The training curriculum is imparted at the RAPO Meerut training centre on the lines of the Rapid Action Force of the Central Reserve Police Force (CRPF), ensuring a professional and effective force in the state police system.

=== Equipment ===
The SAF is equipped with the following equipment:

- Water cannons
- Modern riot-control vehicles
- Tear gas launchers
- Anti-riot protective suits and shields
- Body cameras and live-feed drones
- Non-lethal weapons and equipment
- Communication and surveillance equipment

This unit operates with a dedicated command and control system for real-time deployment and coordination during emergencies.

== Similar forces from different states ==
The Gujarat SAF follows a model similar to the Rapid Action Force (RAF) at the national level and is comparable to specialized state-level forces such as the Karnataka Police's Special Action Force (SAF), which was operationalized in June 2025 to manage communal conflicts in the Dakshina Kannada and Udupi regions.

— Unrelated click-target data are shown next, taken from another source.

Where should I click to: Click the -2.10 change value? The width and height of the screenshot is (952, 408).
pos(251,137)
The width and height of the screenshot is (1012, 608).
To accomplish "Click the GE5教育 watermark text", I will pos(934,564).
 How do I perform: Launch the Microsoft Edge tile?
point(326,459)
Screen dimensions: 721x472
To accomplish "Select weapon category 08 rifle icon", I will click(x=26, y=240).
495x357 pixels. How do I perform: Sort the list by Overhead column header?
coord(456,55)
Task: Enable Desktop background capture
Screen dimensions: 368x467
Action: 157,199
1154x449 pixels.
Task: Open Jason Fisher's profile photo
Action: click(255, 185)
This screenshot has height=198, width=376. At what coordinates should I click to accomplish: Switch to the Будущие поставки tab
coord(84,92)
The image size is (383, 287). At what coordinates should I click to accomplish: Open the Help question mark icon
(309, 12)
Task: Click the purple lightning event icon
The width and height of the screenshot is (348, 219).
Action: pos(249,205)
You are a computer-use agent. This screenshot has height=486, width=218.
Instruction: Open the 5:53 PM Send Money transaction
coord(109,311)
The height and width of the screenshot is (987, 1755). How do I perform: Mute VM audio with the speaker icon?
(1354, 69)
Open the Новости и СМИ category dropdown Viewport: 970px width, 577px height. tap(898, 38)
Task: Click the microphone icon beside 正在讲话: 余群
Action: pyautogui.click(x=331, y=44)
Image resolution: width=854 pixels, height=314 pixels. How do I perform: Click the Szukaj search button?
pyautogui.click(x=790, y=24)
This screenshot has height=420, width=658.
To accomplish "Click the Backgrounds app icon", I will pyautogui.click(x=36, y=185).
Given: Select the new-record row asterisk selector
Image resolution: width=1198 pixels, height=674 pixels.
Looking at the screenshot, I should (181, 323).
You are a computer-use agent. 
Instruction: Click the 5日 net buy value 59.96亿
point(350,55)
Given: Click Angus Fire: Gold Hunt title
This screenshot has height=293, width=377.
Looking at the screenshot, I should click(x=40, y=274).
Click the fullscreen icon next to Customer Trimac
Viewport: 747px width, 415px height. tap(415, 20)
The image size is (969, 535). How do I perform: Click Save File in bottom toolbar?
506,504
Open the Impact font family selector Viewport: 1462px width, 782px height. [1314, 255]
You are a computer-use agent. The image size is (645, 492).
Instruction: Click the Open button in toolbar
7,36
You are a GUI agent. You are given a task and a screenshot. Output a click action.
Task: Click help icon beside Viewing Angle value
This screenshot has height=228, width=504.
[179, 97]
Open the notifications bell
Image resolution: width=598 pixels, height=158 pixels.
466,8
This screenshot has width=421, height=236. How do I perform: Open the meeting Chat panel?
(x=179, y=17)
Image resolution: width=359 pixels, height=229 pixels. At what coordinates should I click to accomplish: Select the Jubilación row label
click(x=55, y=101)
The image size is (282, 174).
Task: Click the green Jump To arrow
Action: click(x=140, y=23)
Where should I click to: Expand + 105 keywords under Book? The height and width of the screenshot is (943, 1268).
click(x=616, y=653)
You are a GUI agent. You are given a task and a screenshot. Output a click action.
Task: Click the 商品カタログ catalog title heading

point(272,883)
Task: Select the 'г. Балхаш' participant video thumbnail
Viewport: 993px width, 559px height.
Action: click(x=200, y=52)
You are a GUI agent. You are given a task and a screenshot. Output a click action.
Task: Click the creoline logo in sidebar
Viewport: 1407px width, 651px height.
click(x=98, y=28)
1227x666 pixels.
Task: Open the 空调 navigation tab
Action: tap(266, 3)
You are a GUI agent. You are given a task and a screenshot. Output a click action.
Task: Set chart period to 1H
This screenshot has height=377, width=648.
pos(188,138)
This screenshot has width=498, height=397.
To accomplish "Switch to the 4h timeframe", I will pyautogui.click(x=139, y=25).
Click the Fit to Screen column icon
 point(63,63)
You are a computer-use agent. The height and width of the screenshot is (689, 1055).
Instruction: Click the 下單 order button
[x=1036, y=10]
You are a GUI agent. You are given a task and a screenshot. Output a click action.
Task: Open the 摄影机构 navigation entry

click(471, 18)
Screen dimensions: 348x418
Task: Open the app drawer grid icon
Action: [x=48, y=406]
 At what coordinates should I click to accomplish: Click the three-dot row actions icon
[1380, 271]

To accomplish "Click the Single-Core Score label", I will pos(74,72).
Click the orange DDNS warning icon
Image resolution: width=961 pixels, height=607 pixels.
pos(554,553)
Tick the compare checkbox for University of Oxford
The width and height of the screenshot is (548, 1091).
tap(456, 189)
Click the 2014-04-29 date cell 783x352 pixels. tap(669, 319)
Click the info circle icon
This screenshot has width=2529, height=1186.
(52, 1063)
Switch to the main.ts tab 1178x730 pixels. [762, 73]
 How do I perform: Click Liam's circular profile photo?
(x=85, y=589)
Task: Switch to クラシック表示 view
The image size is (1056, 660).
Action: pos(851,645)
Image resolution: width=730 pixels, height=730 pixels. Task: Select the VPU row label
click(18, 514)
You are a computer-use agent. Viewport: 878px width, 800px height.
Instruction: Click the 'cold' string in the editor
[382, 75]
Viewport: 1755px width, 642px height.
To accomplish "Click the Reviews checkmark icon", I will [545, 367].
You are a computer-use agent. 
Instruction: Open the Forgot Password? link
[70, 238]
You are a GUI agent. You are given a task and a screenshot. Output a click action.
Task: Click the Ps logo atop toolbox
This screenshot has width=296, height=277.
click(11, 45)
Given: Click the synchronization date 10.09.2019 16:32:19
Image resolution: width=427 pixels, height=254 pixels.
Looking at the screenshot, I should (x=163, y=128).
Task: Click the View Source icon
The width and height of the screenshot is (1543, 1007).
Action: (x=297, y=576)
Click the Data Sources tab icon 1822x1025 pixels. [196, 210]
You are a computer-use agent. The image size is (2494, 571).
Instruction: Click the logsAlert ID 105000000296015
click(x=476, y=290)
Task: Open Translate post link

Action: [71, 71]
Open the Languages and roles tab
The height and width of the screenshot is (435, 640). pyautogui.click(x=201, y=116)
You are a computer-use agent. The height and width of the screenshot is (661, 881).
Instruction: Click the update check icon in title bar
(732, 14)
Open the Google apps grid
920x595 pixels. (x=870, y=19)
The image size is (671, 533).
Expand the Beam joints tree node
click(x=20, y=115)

== Effectiveness and Achievements ==
Operational history Since its establishment in 2024, the SAF has conducted rapid-response operations aimed at maintaining public order during communal tensions and large-scale civic actions:

- Vadodara (September 2025): Deployed to restore and maintain peace following local unrest sparked by a social media post.
- Gandhinagar district (Late 2025): Deployed to manage and de-escalate clashes similarly triggered by online disputes.
- Rajkot (February 2026): Deployed alongside other state security forces to maintain law and order during a major Rajkot Municipal Corporation (RMC) demolition drive targeting over 1,400 illegal structures in the Jangleshwar area along the Aji riverbed.